19 We excluded from this analysis N.T. and R.X., who only made errors in reading nonwords.

20 This analysis was made for the data collected from 15 participants with LPD and without vowel dyslexia reported in Keidar and Friedmann (Citation2011), 14 participants reported in Faran, Gvion, and Friedmann (Citation2013), 11 participants reported in Friedmann and Gvion (Citation2012), and 8 participants collected by Salner, Friedmann, and Chajut (Citation2013). The locus of impairment of each of these LPD participants was in the letter encoding function in the orthographic–visual analyser: Each of them made transpositions in both oral reading and silent reading tasks, and did not make vowel errors other than transpositions; they did not make more vowel letter omissions, additions, or substitutions than age-matched controls.

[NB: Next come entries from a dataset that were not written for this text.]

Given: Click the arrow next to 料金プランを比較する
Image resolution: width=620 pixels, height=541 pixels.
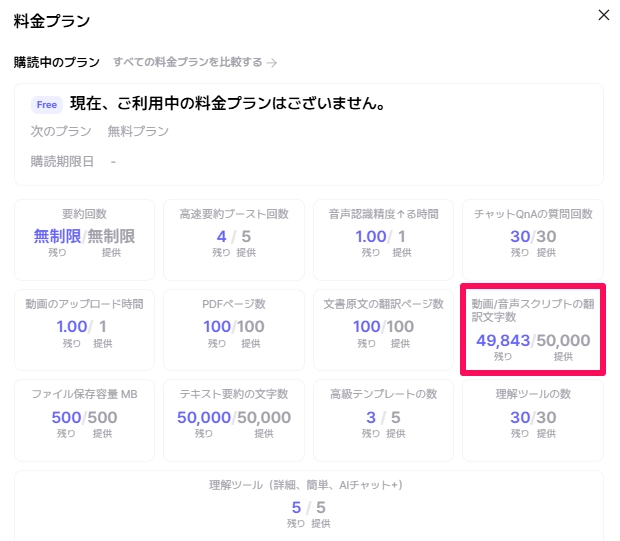Looking at the screenshot, I should point(272,62).
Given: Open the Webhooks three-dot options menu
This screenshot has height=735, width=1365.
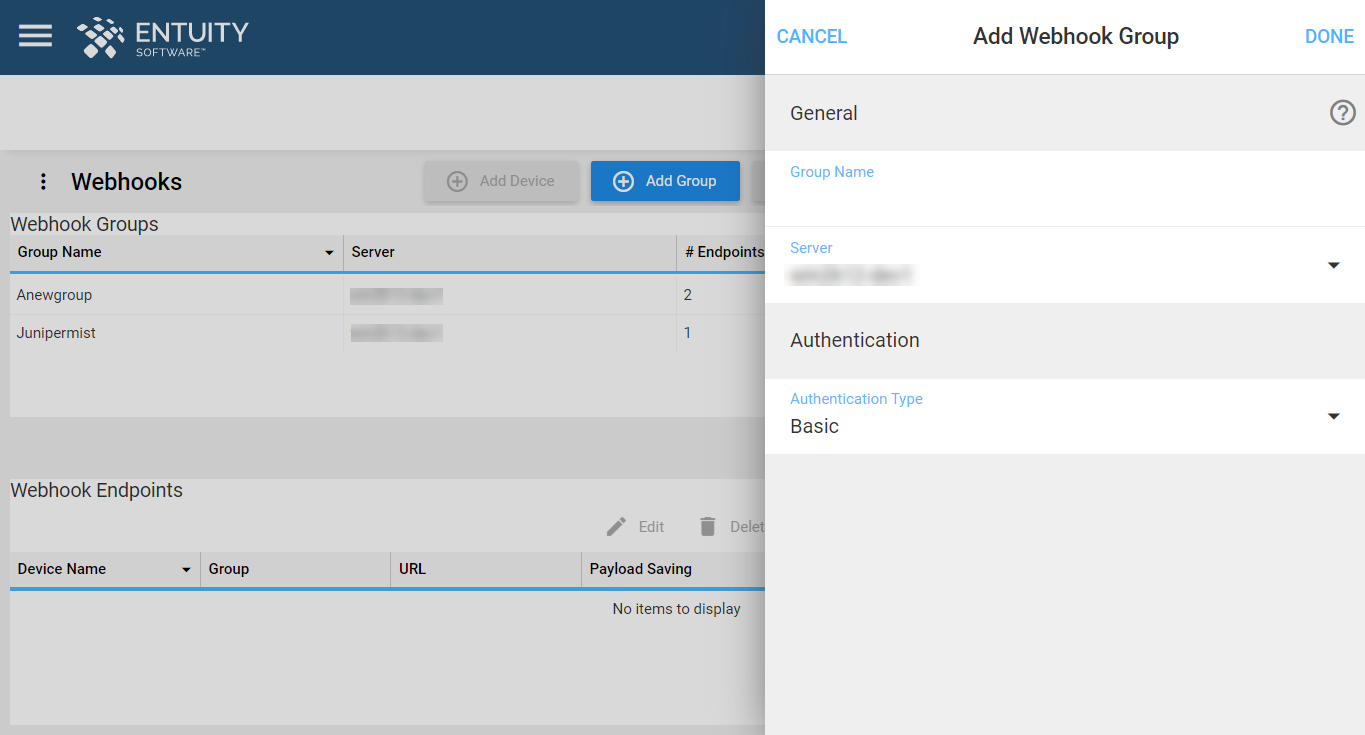Looking at the screenshot, I should click(x=42, y=181).
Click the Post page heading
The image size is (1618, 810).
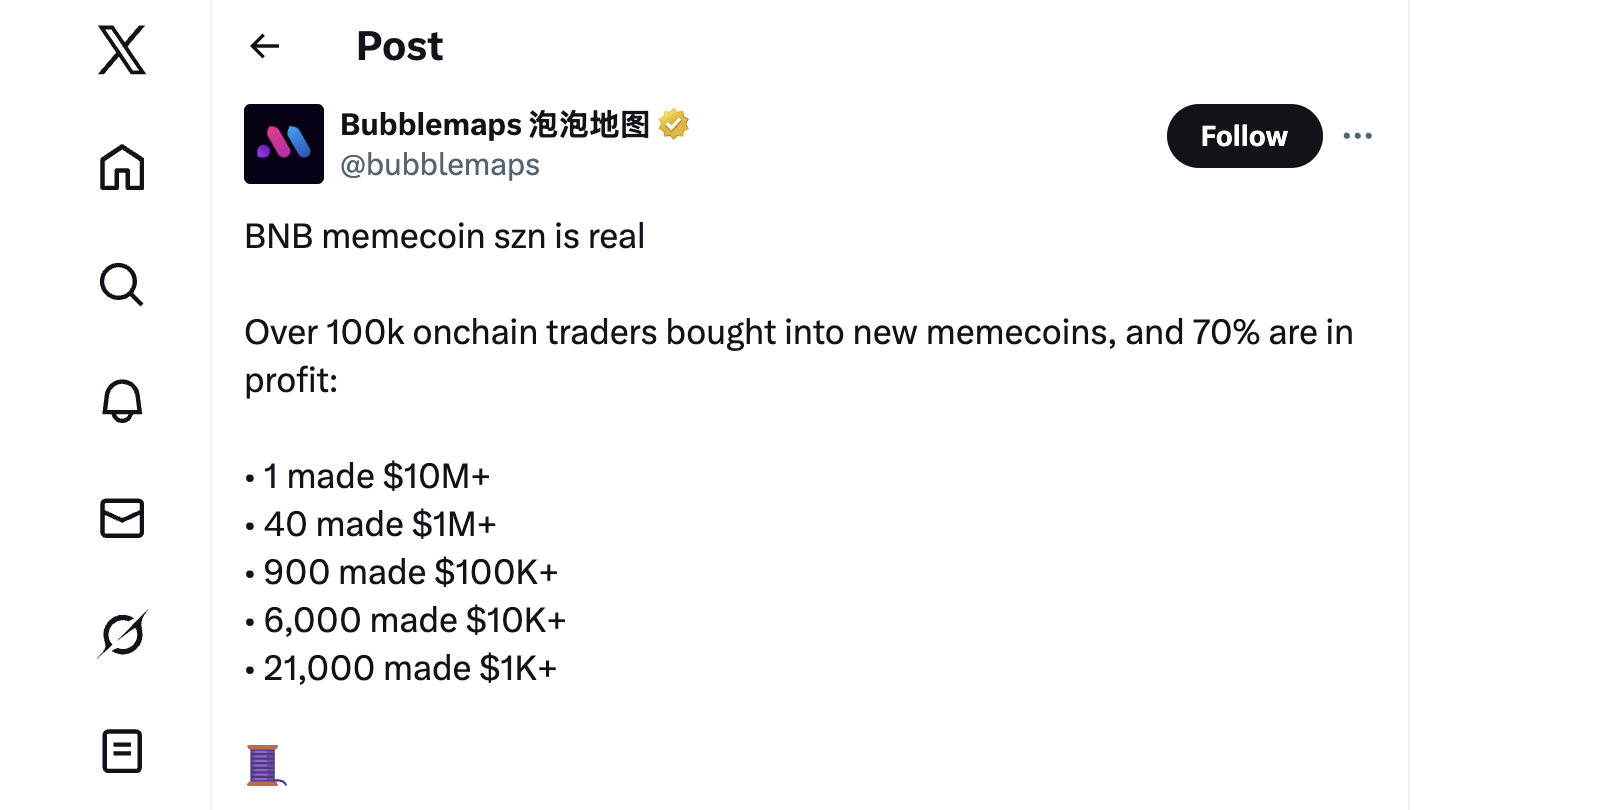click(399, 46)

21 The analysis (summarized in ) includes data for all the participants who had vowel dyslexia and LPD and who participated in tasks that examined the orthographic–visual analyser without involving the sublexical route. For N.T., who had letter position encoding impairment in the orthographic–visual analyser but no impairment in the lexical route, we could analyse CC versus VC migrations in reading aloud of words, as this task, for him, involved the orthographic–visual analyser but not the sublexical route. His reading aloud of words, which was affected by his LPD but not by his vowel letter dyslexia, showed more CC migrations than VC migrations. For the other participants with LPD+vowel letter dyslexia, we examined CC versus VC migrations in the same–different task, which examines the visual analyser directly, without involving the sublexical route. For the three participants who did not do the same–different task (but who had surface dyslexia in the connection between the orthographic and phonological lexicons and hence showed good comprehension of homophones), we used migratable word comprehension tasks (from the TILTAN test battery, Friedmann & Gvion, Citation2003), which would be affected by a letter position encoding deficit in the orthographic–visual analyser but did not require reading aloud through the sublexical route. The migratable word association task is described in Lukov et al. (Citation2015); the migratable word–picture task is described in Keidar and Friedmann (Citation2011).

Additional information

Funding

This research was supported by the Israel Science Foundation [grant number 1296/06, to N. Friedmann); by the Human Frontier Science Program (grant number RGP0057/201, to N. Friedmann); by the Branco-Weiss Chair for Child Development and Education; and by the Australian Research Council Centre of Excellence for Cognition and its Disorders (CCD), Macquarie University (grant number CE110001021).